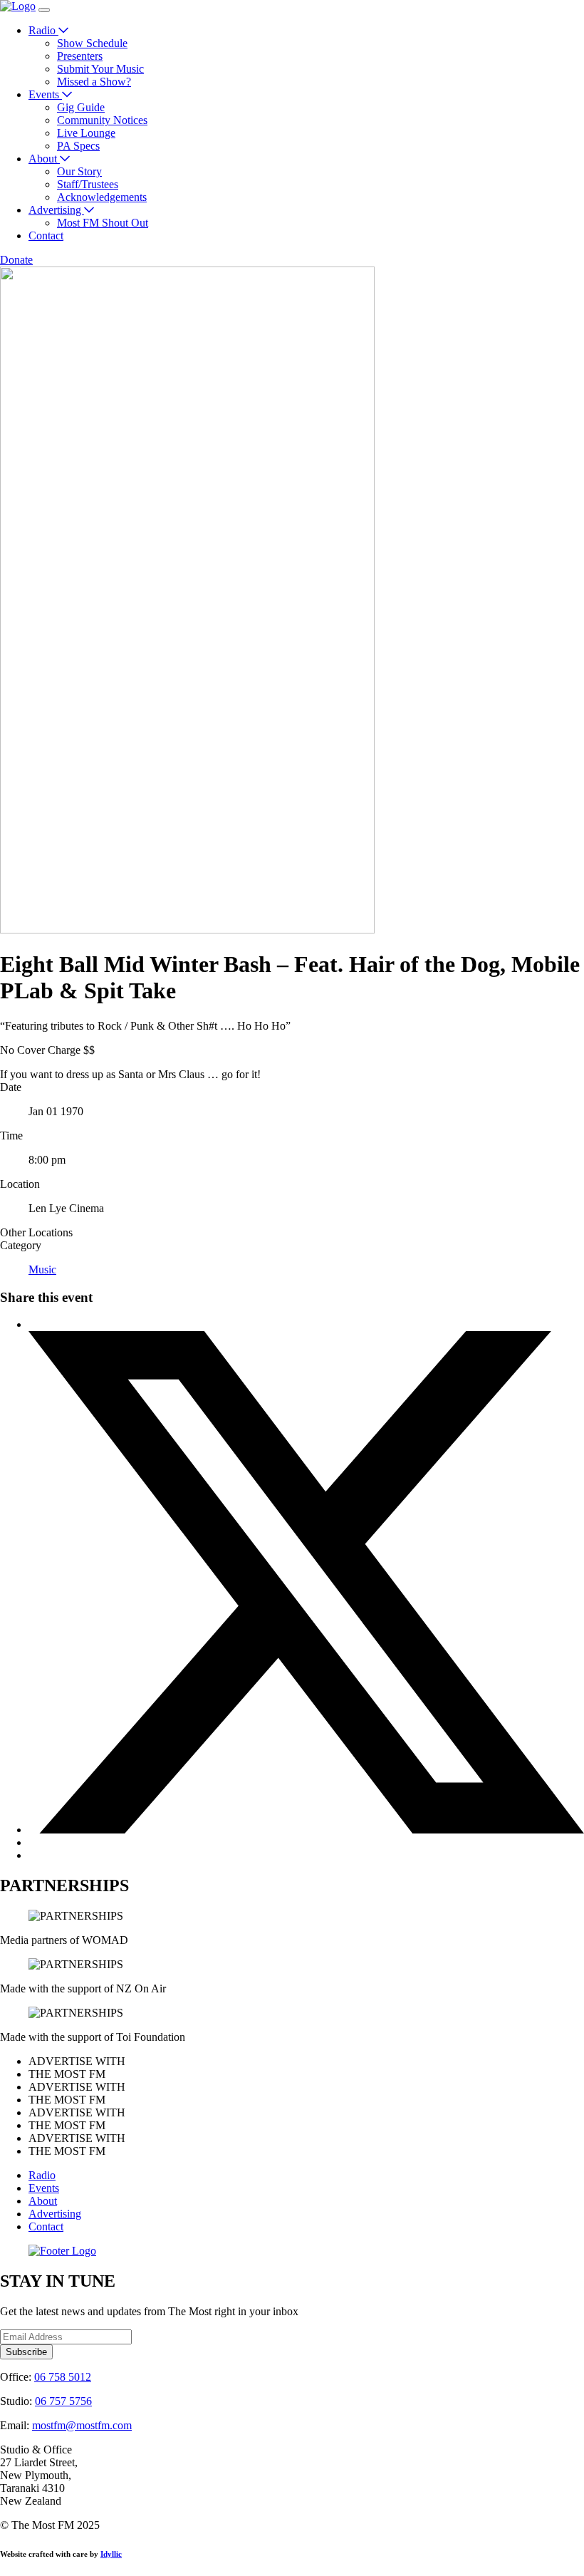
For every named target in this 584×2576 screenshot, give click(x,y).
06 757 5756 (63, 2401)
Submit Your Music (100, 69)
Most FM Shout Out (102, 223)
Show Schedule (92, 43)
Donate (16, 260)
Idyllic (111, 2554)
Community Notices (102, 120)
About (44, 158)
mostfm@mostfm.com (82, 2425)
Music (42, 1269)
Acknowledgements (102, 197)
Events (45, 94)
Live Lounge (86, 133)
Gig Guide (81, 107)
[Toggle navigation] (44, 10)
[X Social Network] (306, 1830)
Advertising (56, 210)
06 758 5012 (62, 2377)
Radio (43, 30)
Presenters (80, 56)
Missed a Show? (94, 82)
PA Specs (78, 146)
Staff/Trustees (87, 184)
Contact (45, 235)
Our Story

-=-=-

Repeat word for word from the line holding "Gig Guide (81, 107)" down to the last line above, including both.

Gig Guide (81, 107)
[Toggle navigation] (44, 10)
[X Social Network] (306, 1830)
Advertising (56, 210)
06 758 5012 (62, 2377)
Radio (43, 30)
Presenters (80, 56)
Missed a Show? (94, 82)
PA Specs (78, 146)
Staff/Trustees (87, 184)
Contact (45, 235)
Our Story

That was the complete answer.